▶ **PASSAGE FOR REVIEW**
------------------------------------------------------------

Much of the public is persuadable, but the way politicians frame the issue will be crucial to how voters respond.
When President Obama came out in support of gay marriage on Wednesday, Lanae Erickson Hatalsky was listening closely. As a researcher for the center-left think tank Third Way, she'd spent years measuring changing public attitudes on exactly this issue. She knew that for Obama to persuade voters, there was a right way and a wrong way to frame the topic.
The wrong way: Talk about marriage in terms of rights. When gay-rights advocates talk about the need for marriage as a matter of hospital visits, tax filings, and pensions, moderate voters are turned off, because that's not the role marriage plays in their own lives, Erickson Hatalsky's research has found. Comparisons with the civil rights struggle are also generally a loser; they only make people think about the differences, rather than the similarities, between gays and African Americans.
The right way: Talk about love and commitment. That's the way most people see their own marriages or those around them, and the idea that gays should be able to commit to one another is a powerful one.
As public debate over gay marriage continues to swirl in the wake of Obama's shift, how he and other politicians talk about the issue will be crucial in determining how the public responds. Because while there are hard-core, determined supporters and opponents of gay marriage -- about 30 percent of the public on each side -- there's also a vast, mushy middle of 40-plus percent that's not firmly for or against allowing gays to marry. Their feelings are conflicted, unresolved -- and susceptible to persuasion.

------------------------------------------------------------

▶ **DATA SUPPLIED**
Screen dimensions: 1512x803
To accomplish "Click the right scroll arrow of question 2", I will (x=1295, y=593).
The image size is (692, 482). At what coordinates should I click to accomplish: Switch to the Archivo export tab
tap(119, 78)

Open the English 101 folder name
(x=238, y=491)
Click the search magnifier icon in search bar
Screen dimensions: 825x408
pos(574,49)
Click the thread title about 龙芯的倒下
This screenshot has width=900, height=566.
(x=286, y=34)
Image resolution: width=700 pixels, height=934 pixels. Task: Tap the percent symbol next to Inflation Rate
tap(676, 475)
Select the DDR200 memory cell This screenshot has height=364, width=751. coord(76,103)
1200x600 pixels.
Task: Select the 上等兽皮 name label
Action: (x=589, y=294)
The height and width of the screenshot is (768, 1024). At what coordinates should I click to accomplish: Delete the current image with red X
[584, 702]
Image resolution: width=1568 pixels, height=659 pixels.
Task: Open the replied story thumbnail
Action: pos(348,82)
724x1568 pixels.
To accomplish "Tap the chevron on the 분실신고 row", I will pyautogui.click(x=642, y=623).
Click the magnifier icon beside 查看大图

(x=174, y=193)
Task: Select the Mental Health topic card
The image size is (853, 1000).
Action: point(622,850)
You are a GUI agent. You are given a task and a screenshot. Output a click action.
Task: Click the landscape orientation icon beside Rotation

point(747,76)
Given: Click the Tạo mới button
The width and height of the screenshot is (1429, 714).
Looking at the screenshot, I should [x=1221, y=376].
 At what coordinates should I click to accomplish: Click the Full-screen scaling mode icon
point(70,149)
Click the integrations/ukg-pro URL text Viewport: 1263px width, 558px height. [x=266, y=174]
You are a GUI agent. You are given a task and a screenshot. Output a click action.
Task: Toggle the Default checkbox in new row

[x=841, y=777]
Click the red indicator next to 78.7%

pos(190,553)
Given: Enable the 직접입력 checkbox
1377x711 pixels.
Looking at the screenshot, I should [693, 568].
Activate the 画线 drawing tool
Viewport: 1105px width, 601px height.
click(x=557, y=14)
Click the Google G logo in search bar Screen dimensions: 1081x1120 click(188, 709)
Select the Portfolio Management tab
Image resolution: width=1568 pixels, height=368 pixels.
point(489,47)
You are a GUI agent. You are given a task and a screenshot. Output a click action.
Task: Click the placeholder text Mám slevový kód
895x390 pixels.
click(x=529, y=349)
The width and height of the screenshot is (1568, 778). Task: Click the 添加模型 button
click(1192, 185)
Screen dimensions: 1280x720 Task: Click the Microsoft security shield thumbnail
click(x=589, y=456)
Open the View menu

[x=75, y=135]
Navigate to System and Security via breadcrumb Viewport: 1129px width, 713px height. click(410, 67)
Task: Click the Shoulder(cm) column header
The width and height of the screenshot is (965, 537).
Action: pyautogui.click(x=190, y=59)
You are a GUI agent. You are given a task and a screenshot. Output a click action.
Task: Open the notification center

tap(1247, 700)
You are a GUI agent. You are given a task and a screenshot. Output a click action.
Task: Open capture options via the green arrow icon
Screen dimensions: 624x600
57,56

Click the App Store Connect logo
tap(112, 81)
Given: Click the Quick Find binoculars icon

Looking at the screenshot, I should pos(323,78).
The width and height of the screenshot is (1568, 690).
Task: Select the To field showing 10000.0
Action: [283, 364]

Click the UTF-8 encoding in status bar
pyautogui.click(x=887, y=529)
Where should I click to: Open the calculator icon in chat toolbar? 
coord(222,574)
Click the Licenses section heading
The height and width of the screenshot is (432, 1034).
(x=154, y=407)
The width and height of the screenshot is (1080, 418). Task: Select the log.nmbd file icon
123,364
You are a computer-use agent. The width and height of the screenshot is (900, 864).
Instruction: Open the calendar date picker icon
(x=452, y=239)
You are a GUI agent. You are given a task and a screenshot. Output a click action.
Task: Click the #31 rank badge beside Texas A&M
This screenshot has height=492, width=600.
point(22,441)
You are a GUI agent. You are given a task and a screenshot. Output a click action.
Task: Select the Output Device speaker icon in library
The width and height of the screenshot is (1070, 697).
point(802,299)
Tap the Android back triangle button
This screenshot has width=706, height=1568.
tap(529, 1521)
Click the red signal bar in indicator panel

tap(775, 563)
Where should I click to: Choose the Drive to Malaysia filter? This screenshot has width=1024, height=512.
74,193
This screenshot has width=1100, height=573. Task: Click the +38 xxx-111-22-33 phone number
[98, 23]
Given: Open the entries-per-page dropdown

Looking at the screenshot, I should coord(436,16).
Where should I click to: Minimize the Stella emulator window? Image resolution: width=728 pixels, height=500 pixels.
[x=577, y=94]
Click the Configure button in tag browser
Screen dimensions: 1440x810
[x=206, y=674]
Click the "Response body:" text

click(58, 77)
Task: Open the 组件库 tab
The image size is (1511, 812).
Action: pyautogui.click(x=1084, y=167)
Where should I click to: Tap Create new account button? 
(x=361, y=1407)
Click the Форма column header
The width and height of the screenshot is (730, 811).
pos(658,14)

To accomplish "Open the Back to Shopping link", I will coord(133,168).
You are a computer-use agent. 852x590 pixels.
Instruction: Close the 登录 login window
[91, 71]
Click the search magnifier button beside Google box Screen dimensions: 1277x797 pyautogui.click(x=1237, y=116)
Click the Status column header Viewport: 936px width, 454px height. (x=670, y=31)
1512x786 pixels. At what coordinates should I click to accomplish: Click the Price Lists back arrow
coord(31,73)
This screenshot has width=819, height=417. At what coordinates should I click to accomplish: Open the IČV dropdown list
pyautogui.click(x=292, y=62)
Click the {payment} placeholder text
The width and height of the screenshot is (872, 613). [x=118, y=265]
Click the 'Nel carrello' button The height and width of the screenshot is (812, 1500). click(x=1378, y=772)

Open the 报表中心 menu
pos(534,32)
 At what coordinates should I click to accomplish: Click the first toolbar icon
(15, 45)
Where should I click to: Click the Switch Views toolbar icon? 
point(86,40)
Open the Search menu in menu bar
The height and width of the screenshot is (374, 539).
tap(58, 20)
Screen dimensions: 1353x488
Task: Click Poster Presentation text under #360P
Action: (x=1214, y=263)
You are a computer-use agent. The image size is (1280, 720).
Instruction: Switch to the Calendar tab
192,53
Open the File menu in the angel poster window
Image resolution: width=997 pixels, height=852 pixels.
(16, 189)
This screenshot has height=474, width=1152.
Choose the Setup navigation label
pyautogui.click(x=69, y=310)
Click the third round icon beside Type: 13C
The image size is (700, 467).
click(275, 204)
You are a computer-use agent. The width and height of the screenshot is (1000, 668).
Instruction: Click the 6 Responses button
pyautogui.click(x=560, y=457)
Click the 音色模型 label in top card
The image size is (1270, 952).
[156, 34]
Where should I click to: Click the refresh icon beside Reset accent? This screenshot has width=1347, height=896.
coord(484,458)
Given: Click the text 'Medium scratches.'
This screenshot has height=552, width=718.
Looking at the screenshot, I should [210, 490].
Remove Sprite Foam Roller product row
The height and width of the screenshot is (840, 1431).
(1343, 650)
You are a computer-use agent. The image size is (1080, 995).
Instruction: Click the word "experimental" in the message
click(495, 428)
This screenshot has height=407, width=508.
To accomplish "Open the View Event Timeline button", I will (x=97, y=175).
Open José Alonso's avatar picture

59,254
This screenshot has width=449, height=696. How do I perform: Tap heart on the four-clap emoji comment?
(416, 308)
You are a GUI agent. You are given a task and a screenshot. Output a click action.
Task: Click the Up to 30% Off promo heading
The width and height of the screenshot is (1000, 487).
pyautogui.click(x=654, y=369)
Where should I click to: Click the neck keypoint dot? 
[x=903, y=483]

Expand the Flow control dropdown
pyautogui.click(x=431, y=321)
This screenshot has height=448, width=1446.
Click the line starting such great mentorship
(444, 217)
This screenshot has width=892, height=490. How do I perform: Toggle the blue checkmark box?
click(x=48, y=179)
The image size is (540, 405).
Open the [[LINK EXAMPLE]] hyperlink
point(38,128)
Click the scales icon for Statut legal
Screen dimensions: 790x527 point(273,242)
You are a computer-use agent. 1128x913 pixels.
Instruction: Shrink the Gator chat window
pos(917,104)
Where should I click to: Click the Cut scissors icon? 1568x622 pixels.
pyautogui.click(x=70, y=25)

------------------------------------------------------------

▶ **STUDY QUESTIONS**
1: From the article on framing gay marriage, extract the part that opens with the words containing "When President Obama" and closes with "and African Americans.".
2: Answer these questions from the article on framing gay marriage:
(a) What think tank did Lanae Erickson Hatalsky work for as a researcher?
(b) What does the article call the right way to talk about marriage?
(c) What share of the public is in the middle that is not firmly for or against allowing gays to marry?
The data has nothing to do with the article on framing gay marriage.

▶ **ANSWERS FOR THIS EXERCISE**
1:
When President Obama came out in support of gay marriage on Wednesday, Lanae Erickson Hatalsky was listening closely. As a researcher for the center-left think tank Third Way, she'd spent years measuring changing public attitudes on exactly this issue. She knew that for Obama to persuade voters, there was a right way and a wrong way to frame the topic.
The wrong way: Talk about marriage in terms of rights. When gay-rights advocates talk about the need for marriage as a matter of hospital visits, tax filings, and pensions, moderate voters are turned off, because that's not the role marriage plays in their own lives, Erickson Hatalsky's research has found. Comparisons with the civil rights struggle are also generally a loser; they only make people think about the differences, rather than the similarities, between gays and African Americans.

2:
(a) Third Way, a center-left think tank.
(b) Talking about love and commitment.
(c) 40-plus percent.